- PROVIDED INFORMATION -
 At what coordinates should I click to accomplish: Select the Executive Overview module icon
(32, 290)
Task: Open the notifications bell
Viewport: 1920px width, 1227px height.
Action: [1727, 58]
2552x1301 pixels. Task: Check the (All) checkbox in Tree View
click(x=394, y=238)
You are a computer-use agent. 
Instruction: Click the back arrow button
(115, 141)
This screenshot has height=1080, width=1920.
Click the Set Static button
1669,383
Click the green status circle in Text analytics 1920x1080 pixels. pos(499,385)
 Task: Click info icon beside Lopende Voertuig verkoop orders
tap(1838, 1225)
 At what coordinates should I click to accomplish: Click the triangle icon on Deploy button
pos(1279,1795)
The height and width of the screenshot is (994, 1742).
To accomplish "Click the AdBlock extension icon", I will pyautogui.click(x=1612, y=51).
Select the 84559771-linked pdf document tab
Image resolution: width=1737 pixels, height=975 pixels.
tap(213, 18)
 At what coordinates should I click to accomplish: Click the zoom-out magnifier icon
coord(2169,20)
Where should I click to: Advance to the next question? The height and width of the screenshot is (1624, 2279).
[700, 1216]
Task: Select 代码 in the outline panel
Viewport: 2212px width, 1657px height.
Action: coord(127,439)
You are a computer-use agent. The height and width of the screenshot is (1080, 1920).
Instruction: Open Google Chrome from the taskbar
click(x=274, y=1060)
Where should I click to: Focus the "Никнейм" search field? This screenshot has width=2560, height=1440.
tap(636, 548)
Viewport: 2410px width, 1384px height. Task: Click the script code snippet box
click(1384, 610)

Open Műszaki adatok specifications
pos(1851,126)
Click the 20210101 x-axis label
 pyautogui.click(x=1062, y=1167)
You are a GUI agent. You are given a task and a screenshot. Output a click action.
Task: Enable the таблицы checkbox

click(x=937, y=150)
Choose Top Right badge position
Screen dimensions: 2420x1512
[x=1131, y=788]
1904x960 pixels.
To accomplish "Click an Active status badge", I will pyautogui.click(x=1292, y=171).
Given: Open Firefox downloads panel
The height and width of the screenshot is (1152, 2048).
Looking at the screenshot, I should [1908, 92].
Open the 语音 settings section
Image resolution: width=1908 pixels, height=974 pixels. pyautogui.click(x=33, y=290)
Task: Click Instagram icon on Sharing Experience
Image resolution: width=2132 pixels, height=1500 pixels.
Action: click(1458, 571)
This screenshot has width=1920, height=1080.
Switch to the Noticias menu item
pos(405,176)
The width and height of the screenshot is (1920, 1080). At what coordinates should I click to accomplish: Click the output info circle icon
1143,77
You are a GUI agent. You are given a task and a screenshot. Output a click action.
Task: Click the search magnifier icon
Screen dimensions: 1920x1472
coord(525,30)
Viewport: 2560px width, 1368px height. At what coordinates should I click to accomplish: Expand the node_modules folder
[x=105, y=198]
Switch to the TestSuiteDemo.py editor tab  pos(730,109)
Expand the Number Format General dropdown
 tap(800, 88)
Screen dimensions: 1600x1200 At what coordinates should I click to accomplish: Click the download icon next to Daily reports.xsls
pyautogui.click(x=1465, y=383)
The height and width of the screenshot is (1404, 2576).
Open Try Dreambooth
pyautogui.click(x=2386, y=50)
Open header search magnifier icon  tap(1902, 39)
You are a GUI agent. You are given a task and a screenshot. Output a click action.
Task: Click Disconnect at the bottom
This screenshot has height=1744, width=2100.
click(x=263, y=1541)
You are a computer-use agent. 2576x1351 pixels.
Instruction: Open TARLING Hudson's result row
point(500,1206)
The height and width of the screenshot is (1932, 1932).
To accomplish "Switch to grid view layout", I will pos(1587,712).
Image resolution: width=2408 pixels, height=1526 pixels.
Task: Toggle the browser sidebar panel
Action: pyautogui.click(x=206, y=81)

- WHAT IS REQUIRED -
Print only these lines, please. They run from the start of the entries above to the line containing "This screenshot has height=1080, width=1920.", both ends included, and must match exactly.

- EXERCISE SOLUTION -
 At what coordinates should I click to accomplish: Select the Executive Overview module icon
(32, 290)
Task: Open the notifications bell
Viewport: 1920px width, 1227px height.
Action: [1727, 58]
2552x1301 pixels. Task: Check the (All) checkbox in Tree View
click(x=394, y=238)
You are a computer-use agent. 
Instruction: Click the back arrow button
(115, 141)
This screenshot has height=1080, width=1920.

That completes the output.